As I wrote about this back in the Fall of 2010 when this attack on internships started:

People deserve to get paid for the work they do. However, I’m still troubled by the crackdown on unpaid internships because it threatens to kill a time-honored tradition that helped me, and many others, as we were trying to launch our careers.

You know what I’m talking about: the unpaid internship as a way to get your foot-in-the-door with a real employer that could possibly turn into a real, paid position – and maybe a career. …

Without that internship, I don’t know where I might be right now. I’m eternally grateful for that internship because it gave me the chance to prove myself in a professional setting. It was a golden opportunity for me, and I would have paid the L.A. Times to give me that chance.”

Who wants the Labor Dept. nosing into this?

My big question then, as now, is this: what big problem are we solving here, and who really is demanding that we get rid of unpaid internships, anyway? Who really wants the U.S. Department of Labor to get involved in this?

Pardon my cynical nature, but after eight years of the do-nothing Labor Department under Elaine Chao, we now have the activist, litigate, and poke-their-nose-under-every-tent DOL under Hilda Solis. Neither, I fear, does companies and HR departments much good. …

This is going to be the death knell for college internships as we knew them. You be the judge of whether that’s good or bad, but take it from me, it will certainly mean that a lot fewer students get the opportunity to get their foot in the door.

Yes, maybe they will help a few interns get paid, but it’s more likely that all this will do is keep a lot of young people looking for that big break from getting their foot-in-the-door like I did.

Sorry, but that somehow seems like yet another misguided piece of regulation coming out of Washington. And in the end, doesn’t everybody lose in that scenario?”

Of course, there’s more than the demise of unpaid internships in the news this week. Here are some HR and workplace-related items you may have missed. This is TLNT’s weekly round-up of news, trends, and insights from the world of talent management. I do it so you don’t have to.

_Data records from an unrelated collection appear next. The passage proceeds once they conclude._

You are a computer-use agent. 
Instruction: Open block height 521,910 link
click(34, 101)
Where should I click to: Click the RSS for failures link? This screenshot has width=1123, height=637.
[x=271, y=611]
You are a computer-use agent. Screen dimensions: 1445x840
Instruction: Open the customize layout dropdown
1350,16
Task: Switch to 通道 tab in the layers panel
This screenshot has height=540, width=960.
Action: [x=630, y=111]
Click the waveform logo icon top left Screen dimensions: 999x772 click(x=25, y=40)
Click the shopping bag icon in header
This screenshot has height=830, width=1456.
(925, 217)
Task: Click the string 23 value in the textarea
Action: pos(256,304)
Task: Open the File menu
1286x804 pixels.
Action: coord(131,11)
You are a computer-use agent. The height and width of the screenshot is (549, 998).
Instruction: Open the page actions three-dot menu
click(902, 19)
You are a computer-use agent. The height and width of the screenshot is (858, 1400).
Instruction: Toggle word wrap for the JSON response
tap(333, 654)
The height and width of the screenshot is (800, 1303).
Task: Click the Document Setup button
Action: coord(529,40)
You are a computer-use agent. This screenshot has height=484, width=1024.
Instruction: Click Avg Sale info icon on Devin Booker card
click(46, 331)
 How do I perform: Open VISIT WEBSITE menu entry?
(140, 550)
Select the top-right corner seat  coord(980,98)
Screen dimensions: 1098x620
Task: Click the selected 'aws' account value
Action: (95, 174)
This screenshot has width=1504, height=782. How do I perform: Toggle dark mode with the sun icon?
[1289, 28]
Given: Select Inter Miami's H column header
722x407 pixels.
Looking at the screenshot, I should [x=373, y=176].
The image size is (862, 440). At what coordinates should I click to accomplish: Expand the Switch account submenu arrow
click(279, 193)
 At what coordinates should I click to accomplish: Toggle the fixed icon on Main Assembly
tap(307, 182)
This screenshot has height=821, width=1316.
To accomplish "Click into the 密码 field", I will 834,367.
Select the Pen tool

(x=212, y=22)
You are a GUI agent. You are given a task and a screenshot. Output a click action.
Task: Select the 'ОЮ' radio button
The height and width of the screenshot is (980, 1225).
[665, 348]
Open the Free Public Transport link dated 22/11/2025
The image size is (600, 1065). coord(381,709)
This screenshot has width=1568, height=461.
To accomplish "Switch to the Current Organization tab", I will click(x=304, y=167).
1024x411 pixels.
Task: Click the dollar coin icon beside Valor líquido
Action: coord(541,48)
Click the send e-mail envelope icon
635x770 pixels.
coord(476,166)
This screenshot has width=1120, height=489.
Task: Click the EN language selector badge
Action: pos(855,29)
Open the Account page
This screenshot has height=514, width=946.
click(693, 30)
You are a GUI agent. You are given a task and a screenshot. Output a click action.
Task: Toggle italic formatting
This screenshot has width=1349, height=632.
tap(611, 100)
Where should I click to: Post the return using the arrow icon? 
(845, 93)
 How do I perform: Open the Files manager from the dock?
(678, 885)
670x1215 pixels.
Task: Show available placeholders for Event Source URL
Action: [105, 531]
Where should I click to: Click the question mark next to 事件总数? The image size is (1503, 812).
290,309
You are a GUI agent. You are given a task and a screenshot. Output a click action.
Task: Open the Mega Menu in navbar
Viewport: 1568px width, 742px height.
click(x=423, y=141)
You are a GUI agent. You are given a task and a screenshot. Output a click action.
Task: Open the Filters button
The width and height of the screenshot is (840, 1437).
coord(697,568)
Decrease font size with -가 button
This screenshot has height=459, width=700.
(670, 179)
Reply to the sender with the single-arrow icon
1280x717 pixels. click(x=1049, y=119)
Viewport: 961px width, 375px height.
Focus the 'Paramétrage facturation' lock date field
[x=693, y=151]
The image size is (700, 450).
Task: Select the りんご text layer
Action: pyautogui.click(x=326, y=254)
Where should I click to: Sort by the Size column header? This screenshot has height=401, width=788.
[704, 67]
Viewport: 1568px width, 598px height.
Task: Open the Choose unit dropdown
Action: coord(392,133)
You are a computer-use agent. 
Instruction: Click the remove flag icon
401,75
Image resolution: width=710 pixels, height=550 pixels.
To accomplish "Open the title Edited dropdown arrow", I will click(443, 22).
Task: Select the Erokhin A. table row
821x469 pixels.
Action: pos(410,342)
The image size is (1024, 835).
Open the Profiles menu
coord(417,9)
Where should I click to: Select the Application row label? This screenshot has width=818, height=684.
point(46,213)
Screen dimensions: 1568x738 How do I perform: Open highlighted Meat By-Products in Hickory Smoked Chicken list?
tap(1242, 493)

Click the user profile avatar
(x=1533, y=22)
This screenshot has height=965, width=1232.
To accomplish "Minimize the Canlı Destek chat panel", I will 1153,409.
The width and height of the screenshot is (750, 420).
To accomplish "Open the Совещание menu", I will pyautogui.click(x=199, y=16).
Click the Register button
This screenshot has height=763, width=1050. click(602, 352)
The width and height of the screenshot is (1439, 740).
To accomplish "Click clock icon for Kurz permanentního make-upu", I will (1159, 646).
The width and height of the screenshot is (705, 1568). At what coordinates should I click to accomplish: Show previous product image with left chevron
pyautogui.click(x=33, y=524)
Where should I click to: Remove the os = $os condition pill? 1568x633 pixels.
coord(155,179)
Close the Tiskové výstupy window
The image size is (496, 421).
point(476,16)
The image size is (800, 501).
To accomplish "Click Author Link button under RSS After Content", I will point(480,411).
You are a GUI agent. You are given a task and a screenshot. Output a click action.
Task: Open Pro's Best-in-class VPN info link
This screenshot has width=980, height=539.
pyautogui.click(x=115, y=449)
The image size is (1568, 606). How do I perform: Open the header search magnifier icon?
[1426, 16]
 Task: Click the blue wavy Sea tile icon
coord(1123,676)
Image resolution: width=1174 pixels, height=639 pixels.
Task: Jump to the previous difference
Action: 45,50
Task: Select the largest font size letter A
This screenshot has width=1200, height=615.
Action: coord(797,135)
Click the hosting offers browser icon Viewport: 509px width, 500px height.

  • Paternity leave for Dads – is it career enhancing? The growth of paternity leave for fathers is generally viewed as a good thing, but what if it is really just another way to get ahead on the job? That’s the question from The Wall Street Journal’s The Juggle blog. It points to a study that says that, “The study found that female professors who take paid maternity leave spent most of their time off to focus on infant care, including breastfeeding. Male professors, on the other hand, used their paid paternity leaves to focus on things other than infant care, such as research and publishing papers.”
  • How co-workers can impact your work-life balance. The behavior of your co-workers can have a big impact on you and your attempt to have a balanced lifestyle, says Miami Herald workplace columnist Cindy Krischer Goodman. “Part of doing our job is adapting to the office culture, and sometimes that office culture defined by our co-workers is not really conducive to work life balance,” she writes. “Now, I’m not ruling out changing the office culture. Cranking through the lunch hour turns out to be bad for productivity in the long run. A new study shows employees who exercised more during work hours increased their work productivity by improving concentration and problem solving ability and required fewer sick days. So you COULD print the study, put it on your co-workers desk and suggest taking short group walks at lunch time.”
  • Taking “Casual Friday’s” too far. When does letting employees dress “casually” go too far? According to a helpful-but-basic story in the Arizona Republic, “Employees need to be aware that office-casual attire typically isn’t the same as the casual clothing they wear when off the clock, career experts say. … It’s key for employees to remember that how they dress often translates into how they are viewed at the company.”
  • “Talentism is the new capitalism.” This animated video highlights a Mercer/World Economic Forum research study about global talent practices that drive economic growth. It’s worth a look.